Jueves 26 de noviembre de 2020

Mons. Buenanueva: "El fuego de Jeremías"

  • 1 de septiembre, 2020
  • San Francisco (Córdoba) (AICA)
El obispo de San Francisco, monseñor Sergio Osvaldo Buenanueva, compartió sus reflexiones en el periódico "La Voz de San Justo". En esta oportunidad, se refirió al fuego del encuentro con Cristo.

Con el título “El fuego de Jeremías”, el obispo de San Francisco, monseñor Sergio Osvaldo Buenanueva, compartió una vez más sus reflexiones sobre el Evangelio en el periódico “La Voz de San Justo”.

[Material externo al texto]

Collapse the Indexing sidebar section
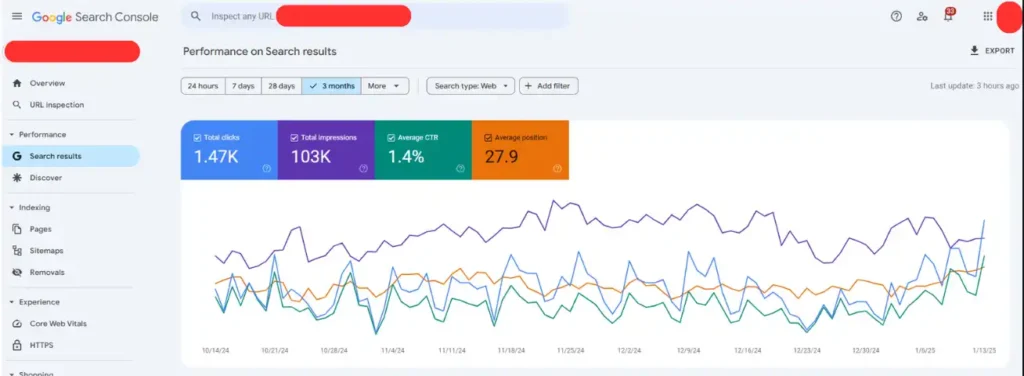The image size is (1024, 376). click(x=12, y=208)
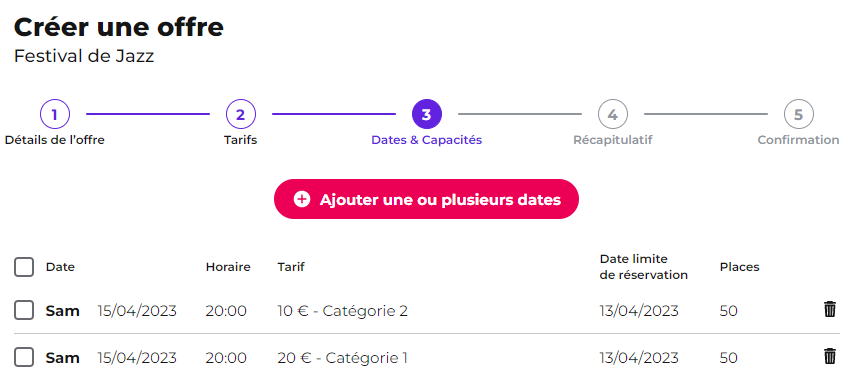Open the Détails de l'offre step
Screen dimensions: 854x392
[x=54, y=140]
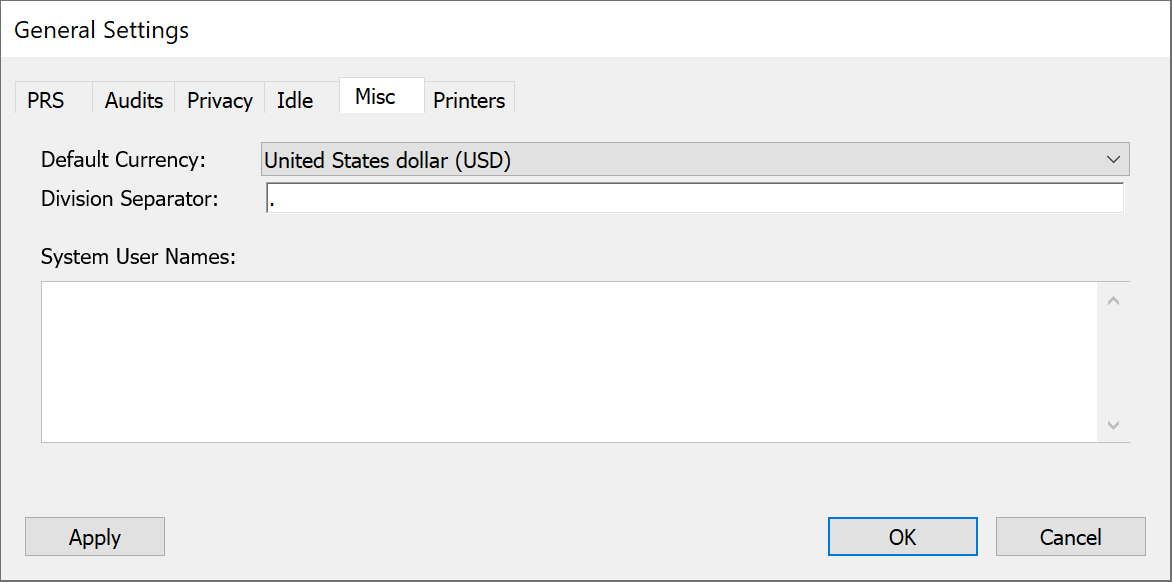Select the Privacy tab
1172x582 pixels.
point(220,98)
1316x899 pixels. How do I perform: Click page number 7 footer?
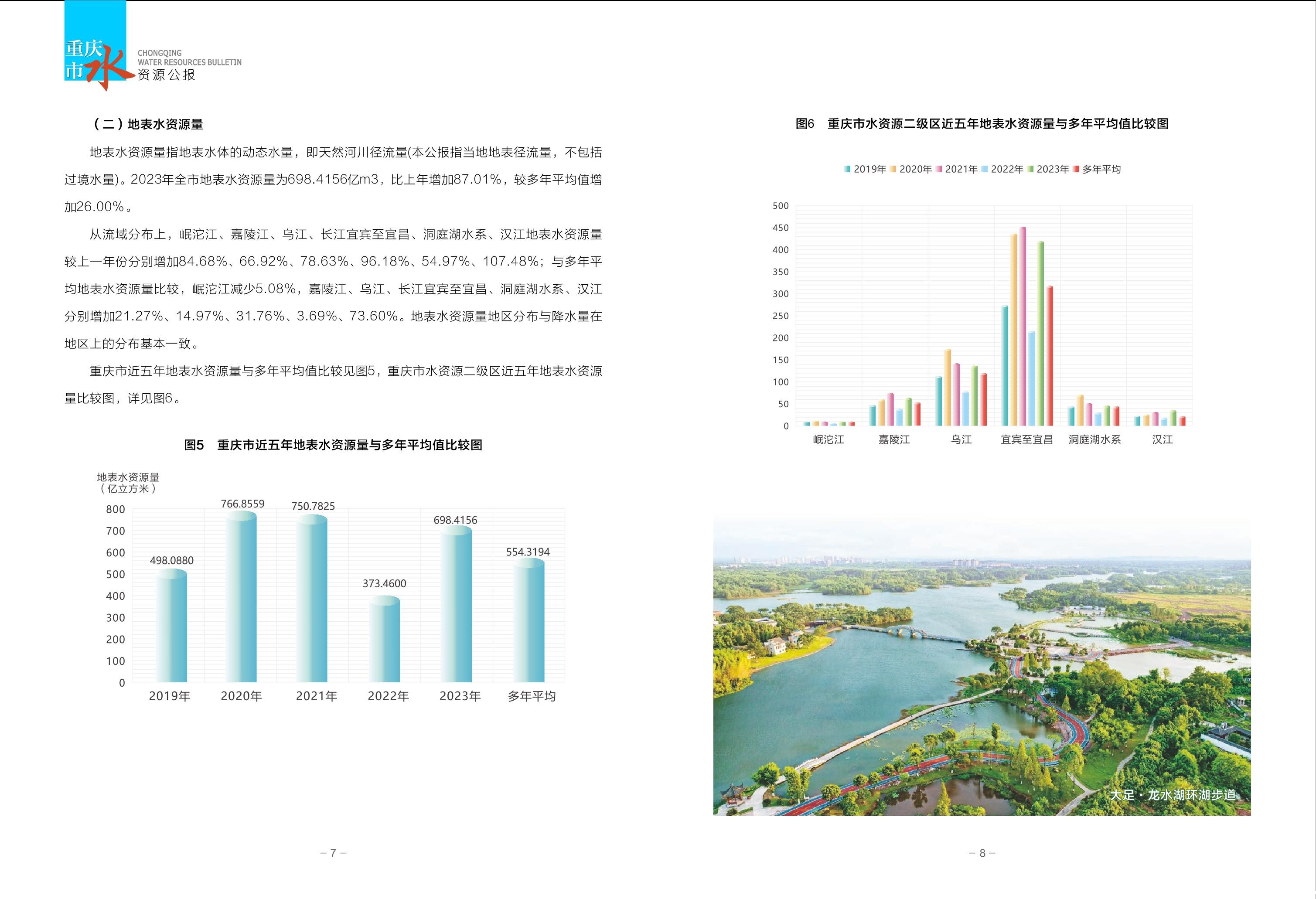(333, 853)
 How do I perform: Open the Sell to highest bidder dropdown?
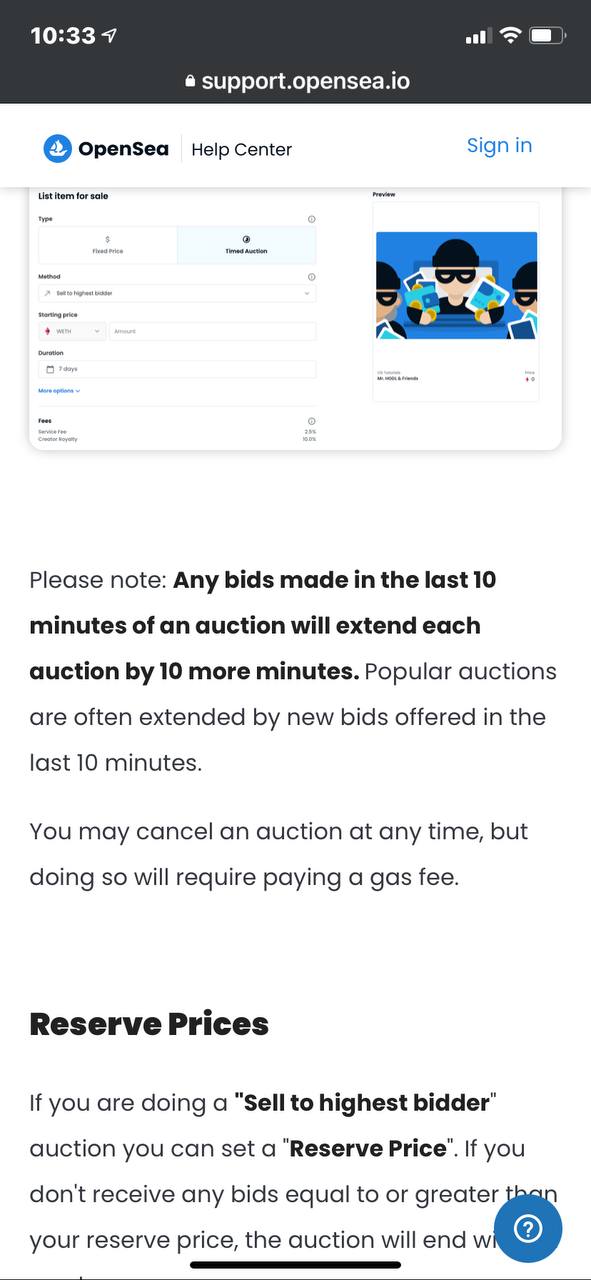(177, 294)
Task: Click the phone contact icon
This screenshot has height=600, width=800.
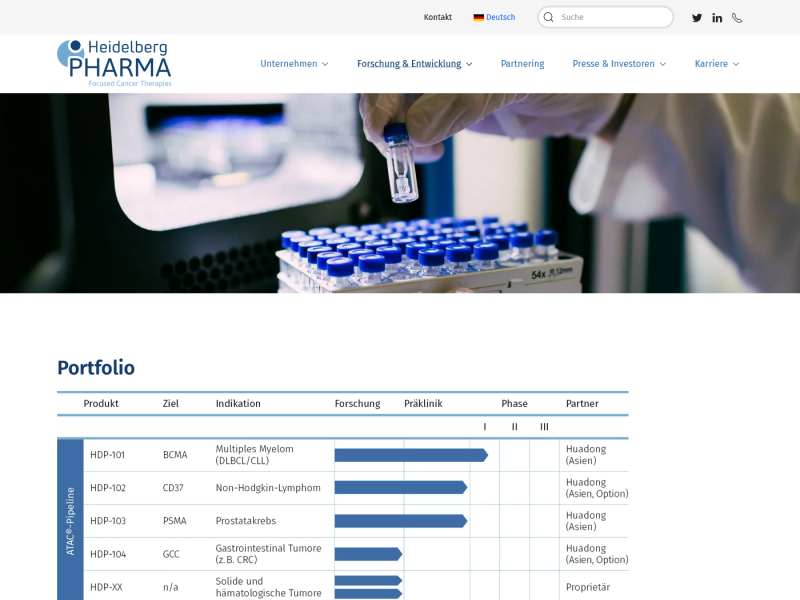Action: point(737,18)
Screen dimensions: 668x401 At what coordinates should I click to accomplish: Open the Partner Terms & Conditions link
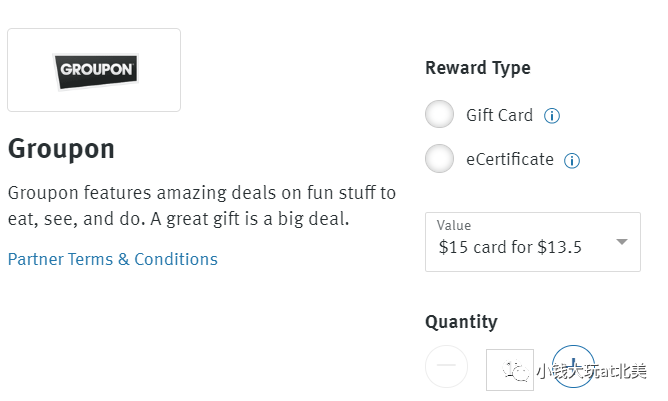pos(112,259)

Entonces Jesús dijo a sus discípulos: "El que quiera venir detrás de mí, que renuncie a sí mismo, que cargue con su cruz y me siga. Porque el que quiera salvar su vida, la perderá; y el que pierda su vida a causa de mí, la encontrará. ¿De qué le servirá al hombre ganar el mundo entero si pierde su vida? ¿Y qué podrá dar el hombre a cambio de su vida?", recordó el prelado.

“Ya no habla en parábolas. Ahora Jesús es directo, preciso y concreto. Tanto en lo que a él se refiere -ser condenado a muerte y resucitar al tercer día-, como lo que supone para los que quieran seguirlo. Todo ello simbolizado en la cruz. Intimidante. Y, sin embargo…”.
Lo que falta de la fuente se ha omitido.